SOURCE EXTRACT ->
Linacre Lower Reservoir (storage capacity of 140 million litres, 9m deep) was built in 1855 following the Chesterfield Waterworks and Gaslight Company's Act 1855 (18 & 19 Vict. c. xxix) granting permission for its construction to supply drinking water to Chesterfield. Linacre Upper Reservoir was built in 1885 (capacity 575 million litres, 19m deep). Linacre Middle Reservoir was built in 1904 (capacity 410 million litres, 13m deep). From 1909 the public water supply was filtered through filter beds. Previously there were widespread complaints about its taste and odour, with a report that:

"The appearance of the public water supply was such that the poor used it as soup, the middle class for washing their clothes and the elite for watering their gardens."

They reservoirs ceased to be used for public water supply in 1995.

The reservoirs are currently owned and operated by Severn Trent Water.

There is a public car park on the edge of the woods to the north of the Lower Reservoir. There are walking trails around the reservoirs, including a boardwalk section along the Upper Reservoir. Cycling is not permitted on the reserve. The woods around the reservoirs contain oak, beech, alder, larch and pine trees. Bluebells cover the woodland ground in springtime. The woods are habitat for nuthatches, flycatchers and woodpeckers, whilst kingfishers and mandarin ducks live around the water's edge.

The earthwork remains of the 16th-century lead smelt mill in Linacre Wood (160m east of the Lower Reservoir) is a protected Scheduled monument.

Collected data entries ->
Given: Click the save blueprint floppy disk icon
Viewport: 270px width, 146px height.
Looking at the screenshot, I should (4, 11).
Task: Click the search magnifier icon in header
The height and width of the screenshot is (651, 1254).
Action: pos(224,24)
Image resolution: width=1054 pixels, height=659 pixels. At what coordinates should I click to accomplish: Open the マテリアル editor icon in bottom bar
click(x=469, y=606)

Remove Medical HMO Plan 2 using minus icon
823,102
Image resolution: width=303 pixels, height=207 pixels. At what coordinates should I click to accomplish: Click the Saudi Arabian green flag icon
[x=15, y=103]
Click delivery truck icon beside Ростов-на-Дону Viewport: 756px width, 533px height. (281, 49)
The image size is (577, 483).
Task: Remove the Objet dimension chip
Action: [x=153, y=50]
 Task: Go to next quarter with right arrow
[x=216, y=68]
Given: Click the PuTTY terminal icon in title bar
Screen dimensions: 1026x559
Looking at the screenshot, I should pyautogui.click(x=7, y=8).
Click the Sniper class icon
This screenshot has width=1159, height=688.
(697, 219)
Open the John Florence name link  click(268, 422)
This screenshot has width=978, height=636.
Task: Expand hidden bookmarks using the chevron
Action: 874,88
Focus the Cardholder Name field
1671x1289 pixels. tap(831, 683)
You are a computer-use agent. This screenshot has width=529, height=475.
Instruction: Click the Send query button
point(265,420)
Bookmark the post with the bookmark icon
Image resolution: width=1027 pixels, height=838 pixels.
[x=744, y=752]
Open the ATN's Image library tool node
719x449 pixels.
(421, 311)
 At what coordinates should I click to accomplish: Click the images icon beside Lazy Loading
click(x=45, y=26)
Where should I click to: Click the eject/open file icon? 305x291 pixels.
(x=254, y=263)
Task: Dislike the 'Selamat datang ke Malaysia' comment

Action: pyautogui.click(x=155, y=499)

LIST OF TASKS ->
a. According to the Linacre reservoirs text, why was the Lower Reservoir built? Explain in one to three sentences.
b. From the Linacre reservoirs text, transcribe the portion starting with "There is a public" and going on through "protected Scheduled monument.".
These records have no connection to the text about the Linacre reservoirs.

TASK RESULTS ->
a. The Lower Reservoir was built to supply drinking water to Chesterfield. The Chesterfield Waterworks and Gaslight Company's Act 1855 granted permission for its construction for that purpose, and it was built in 1855 after the Act.

b.
There is a public car park on the edge of the woods to the north of the Lower Reservoir. There are walking trails around the reservoirs, including a boardwalk section along the Upper Reservoir. Cycling is not permitted on the reserve. The woods around the reservoirs contain oak, beech, alder, larch and pine trees. Bluebells cover the woodland ground in springtime. The woods are habitat for nuthatches, flycatchers and woodpeckers, whilst kingfishers and mandarin ducks live around the water's edge.

The earthwork remains of the 16th-century lead smelt mill in Linacre Wood (160m east of the Lower Reservoir) is a protected Scheduled monument.